ROZDZIAŁ 31

573 33 37
                                    




ROZDZIAŁ 31


Londyn 1810

Miejska rezydencja księcia Staithes pyszniła się wielkością na tle innych kamienic, jakby była wisienką na przysłowiowym torcie. Gwiazdy wirowały na bezchmurnym niebie, gdy Hermiona chwiejnie wysiadała z obszernego powozu Biesa i szczęśliwie oświetlały drogę, gdy spieszyła przez wyłożony marmurem hol, po szerokich schodach, aż do gościnnych sypialni pana domu. Dopiero wewnątrz rozwiązał jej ręce i pozwolił na swobodę ruchów.

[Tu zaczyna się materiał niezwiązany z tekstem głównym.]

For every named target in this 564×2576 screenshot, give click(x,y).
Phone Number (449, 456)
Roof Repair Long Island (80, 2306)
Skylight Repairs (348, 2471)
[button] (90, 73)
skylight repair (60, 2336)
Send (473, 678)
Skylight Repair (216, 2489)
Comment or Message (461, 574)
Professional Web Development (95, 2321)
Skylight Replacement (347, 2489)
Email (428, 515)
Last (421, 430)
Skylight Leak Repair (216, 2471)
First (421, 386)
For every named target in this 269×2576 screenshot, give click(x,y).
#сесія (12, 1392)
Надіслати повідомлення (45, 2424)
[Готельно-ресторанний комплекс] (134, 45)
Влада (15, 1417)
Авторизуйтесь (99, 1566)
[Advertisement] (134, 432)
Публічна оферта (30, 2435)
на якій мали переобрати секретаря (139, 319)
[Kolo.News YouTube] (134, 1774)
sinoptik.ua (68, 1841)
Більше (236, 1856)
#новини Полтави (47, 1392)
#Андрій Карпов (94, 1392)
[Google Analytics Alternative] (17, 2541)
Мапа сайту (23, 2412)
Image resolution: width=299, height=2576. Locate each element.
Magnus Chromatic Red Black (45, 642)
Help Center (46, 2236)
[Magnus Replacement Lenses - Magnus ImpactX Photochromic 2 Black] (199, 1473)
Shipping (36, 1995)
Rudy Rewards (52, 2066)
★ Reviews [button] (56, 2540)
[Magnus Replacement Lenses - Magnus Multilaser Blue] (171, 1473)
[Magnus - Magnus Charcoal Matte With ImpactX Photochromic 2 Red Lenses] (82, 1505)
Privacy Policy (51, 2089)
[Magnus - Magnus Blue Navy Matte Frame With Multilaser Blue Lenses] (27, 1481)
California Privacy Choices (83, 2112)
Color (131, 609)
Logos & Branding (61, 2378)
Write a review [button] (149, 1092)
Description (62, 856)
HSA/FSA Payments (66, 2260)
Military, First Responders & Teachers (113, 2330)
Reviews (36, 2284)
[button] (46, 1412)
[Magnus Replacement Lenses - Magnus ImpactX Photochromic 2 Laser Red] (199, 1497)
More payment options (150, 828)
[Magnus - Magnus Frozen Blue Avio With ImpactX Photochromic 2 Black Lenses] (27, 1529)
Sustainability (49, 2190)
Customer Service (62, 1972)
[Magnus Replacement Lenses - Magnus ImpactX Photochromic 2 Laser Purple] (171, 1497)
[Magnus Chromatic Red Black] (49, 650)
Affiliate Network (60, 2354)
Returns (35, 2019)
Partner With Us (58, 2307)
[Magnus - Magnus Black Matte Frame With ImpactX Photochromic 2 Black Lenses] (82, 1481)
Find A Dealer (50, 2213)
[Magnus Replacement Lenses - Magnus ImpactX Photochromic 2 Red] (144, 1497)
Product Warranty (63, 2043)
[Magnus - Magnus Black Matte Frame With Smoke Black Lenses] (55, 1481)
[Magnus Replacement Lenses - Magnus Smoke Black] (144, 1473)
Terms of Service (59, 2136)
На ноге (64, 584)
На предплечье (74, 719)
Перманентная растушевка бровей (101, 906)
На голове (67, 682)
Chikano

Gdy znalazła się u progu, sięgnęła po różdżkę i wyćwiczonym setki razy ruchem, smagnęła w powietrzu, rzucając ciche „Expecto Patronum" i... zupełnie nic się nie stało. Hermiona wpatrywała się w swój magiczny artefakt dogłębnie zszokowana.

- To niemożliwe – wyszeptała w panice i rzuciła niewinne „Accio", by za sekundę trzymać w ręce świecę, którą magicznie przywołała. - Dlaczego nie działa Patronus, do cholery? Draco mnie zabije...

Zacisnęła dłoń na nadgarstku Biesa i poleciła zwięźle:

- Proszę posłać umyślnego do mojego męża. Musi wiedzieć, że nic mi nie jest. Niech przekaże mu, że pomagam jednej z pana żon.

Bies nie wyglądał na przekonanego, ale ustąpił pod naporem jej nieprzejednanego spojrzenia. Hermiona wyraźnie czuła jak serce dudni w jej piersi. Nie chciała nawet na ułamek sekundy stracić opanowania i pozwolić swoim myślom zawędrować na manowce. Bo tam, właśnie tam – na manowcach jej ścisłego umysłu - była uporczywa myśl o Draco, o tym co może właśnie przeżywać. Była pewna, że na jego miejscu straciłaby resztki samokontroli, ale liczyła, że popędliwość Gryfonów była tylko jej przywarą. Malfoy był bardziej analityczny w swoim postępowaniu, bardziej racjonalny, sprytniejszy. Miała nadzieję, że to wystarczy. Pamiętała, kiedy wyrzucał sobie, że wtedy w Malfoy Manor, nie był w stanie jej pomóc. Ta myśl, ciemna i mroczna, wiła się w zakamarkach jego duszy przez cały czas i choć spokojnie wytłumaczenia Hermiony, jej zapewnienia o wybaczeniu, mogły być niejakim balsamem – to Draco przede wszystkim jeszcze nie wybaczył samemu sobie. Ta sytuacja z porwaniem, mogła jedynie pogłębić jego traumę, czego Hermiona miała nadzieję za wszelką cenę uniknąć.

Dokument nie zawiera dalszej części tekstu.